## [Click-target data]
########################################

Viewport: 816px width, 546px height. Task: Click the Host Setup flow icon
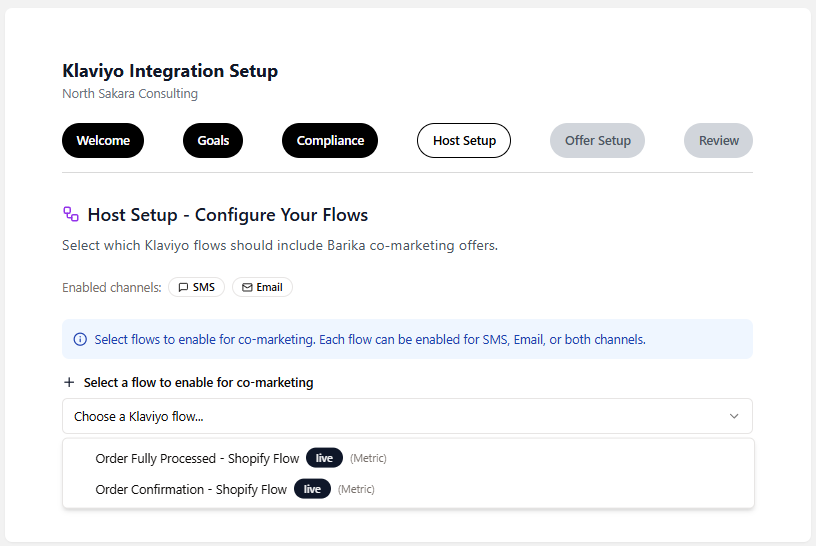71,214
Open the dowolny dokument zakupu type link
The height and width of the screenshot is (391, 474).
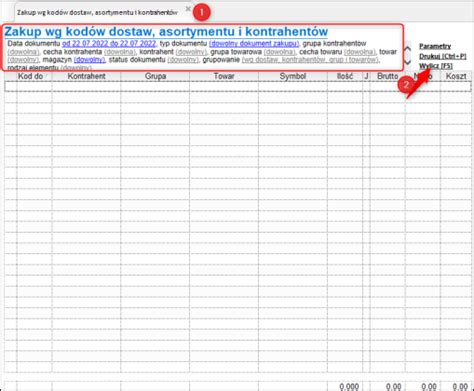[254, 44]
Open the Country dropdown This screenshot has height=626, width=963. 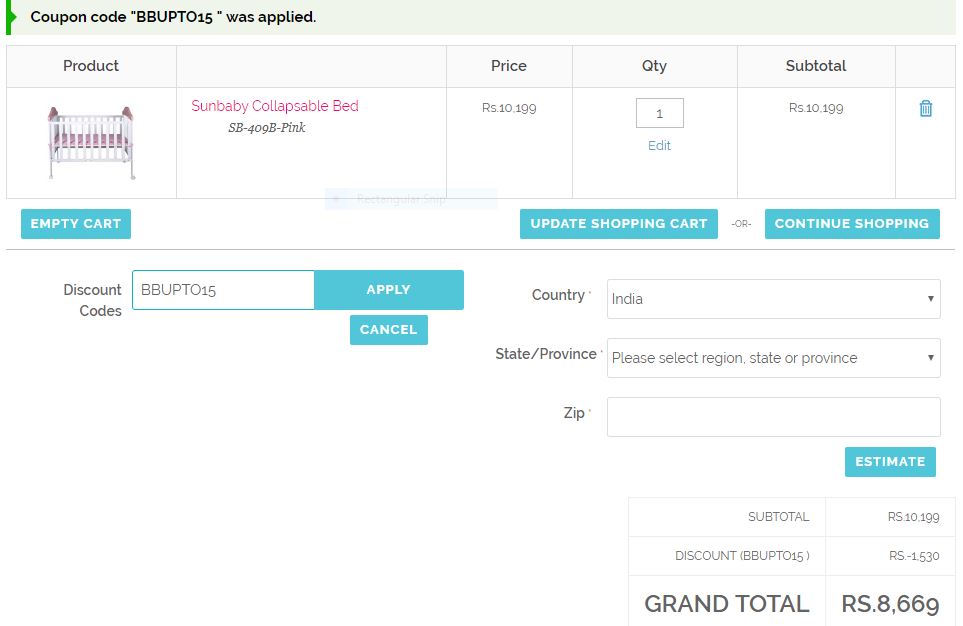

########################################

## [Given problem]
Arrange every line of the entries above as a numbered list, skipping blank lines. Leave the pictures out of your answer.

## [Solution to the problem]
1. Viewport: 816px width, 546px height. Task: Click the Host Setup flow icon
2. 71,214
3. Open the dowolny dokument zakupu type link
4. The height and width of the screenshot is (391, 474).
5. [254, 44]
6. Open the Country dropdown This screenshot has height=626, width=963. 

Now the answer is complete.